> **Text passage**:
Affective politics of Australian development volunteering

Pages 599-616 | Received 01 Nov 2020, Accepted 05 Apr 2021, Published online: 10 May 2021
 

Abstract

It is widely acknowledged that emotions play an important role in international development volunteering (IDV), but researchers are divided about how they matter. For some, Northern volunteering in the Global South is an expression of political agency and solidarity with distant strangers, while for others, it is a product of neoliberal techniques of government that mobilise emotions, labour and social practices of care without challenging the status quo. This paper seeks to disentangle these contradictory claims by examining how participants in an IDV programme experience and articulate emotions, and the context in which they mobilise these emotions to fortify or critique dominant power relations. Drawing on recent theorising about the role of affect and emotion in society, and on interviews collected in Cambodia and Peru, I aim to show how emotions are shaped through relations with humans as well as with history, place and foreign policies. Attending to spatial and temporal context is important to understanding how and why volunteerism’s affective relations can become sites for critiquing unequal relations and imagining development differently.

Acknowledgements

I would like to thank all those involved in this research, especially the volunteers and host organisations in Cambodia and Peru, Tracey Skelton who conducted interviews in Cambodia, and Sally Brokensha for her generous hospitality in Peru. Thanks also go to the two anonymous reviewers and the guest editor for their feedback and advice.

Disclosure statement

No potential conflict of interest was reported by the author.

Notes

1 The Australian government has supported IDV programmes since the 1960s. In 2011 it amalgamated several under the umbrella of Australian Volunteers for International Development (AVID), commonly referred to as Australian Volunteers.

> **Record extracts**:

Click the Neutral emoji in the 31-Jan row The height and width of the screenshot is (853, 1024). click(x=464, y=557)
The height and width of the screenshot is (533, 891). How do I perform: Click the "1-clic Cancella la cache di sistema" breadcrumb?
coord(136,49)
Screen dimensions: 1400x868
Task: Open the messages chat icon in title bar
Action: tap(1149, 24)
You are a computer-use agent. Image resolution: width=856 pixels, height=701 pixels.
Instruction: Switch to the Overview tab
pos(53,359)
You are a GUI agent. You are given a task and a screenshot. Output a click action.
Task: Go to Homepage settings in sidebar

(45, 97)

> **Set of tasks**:
1. Do these statements agree with the article on Australian development volunteering? Answer yes or no for each and quote the deciding words.
(a) The paper draws on interviews collected in Cambodia and Peru.
(b) The Australian government began supporting IDV programmes in 2011.
(c) The author reported a potential conflict of interest.
2. Please resume the article on Australian development volunteering, picking up after its last sentence.

> **Results by task**:
1.
(a) Yes: "on interviews collected in Cambodia and Peru"
(b) No: "The Australian government has supported IDV programmes since the 1960s."
(c) No: "No potential conflict of interest was reported by the author."

2.
2 Interviews in Peru were conducted by the author in English and Spanish, recorded on audiotape and transcribed. A bilingual Peruvian research assistant provided translation when required. In Cambodia interviews were conducted by a research team member in English with the help of a Cambodian research assistant, who translated on the spot when required and transcribed the audiotapes. Host organisation staff often intermingled English with their native language. English-language phrasing was left in the original whenever possible, and when not, paraphrasing was used.

Additional information

Notes on contributors

Susanne Schech

Susanne Schech is a human geographer who teaches development geography at Flinders University in South Australia. She co-authored Culture and Development: A Critical Introduction (Wiley, 2000), edited Development Perspectives from the Antipodes (2014), and has published on a range of development issues including participation, gender justice, poverty reduction, volunteering and humanitarianism. Another focus of her research interest is migration and mobility, particularly forced migration and refugee settlement in Australia. Her current research projects examine the history of humanitarianism through the lens of the League of the Red Cross and Red Crescent Societies and temporary labour migration from East Timor to Australia.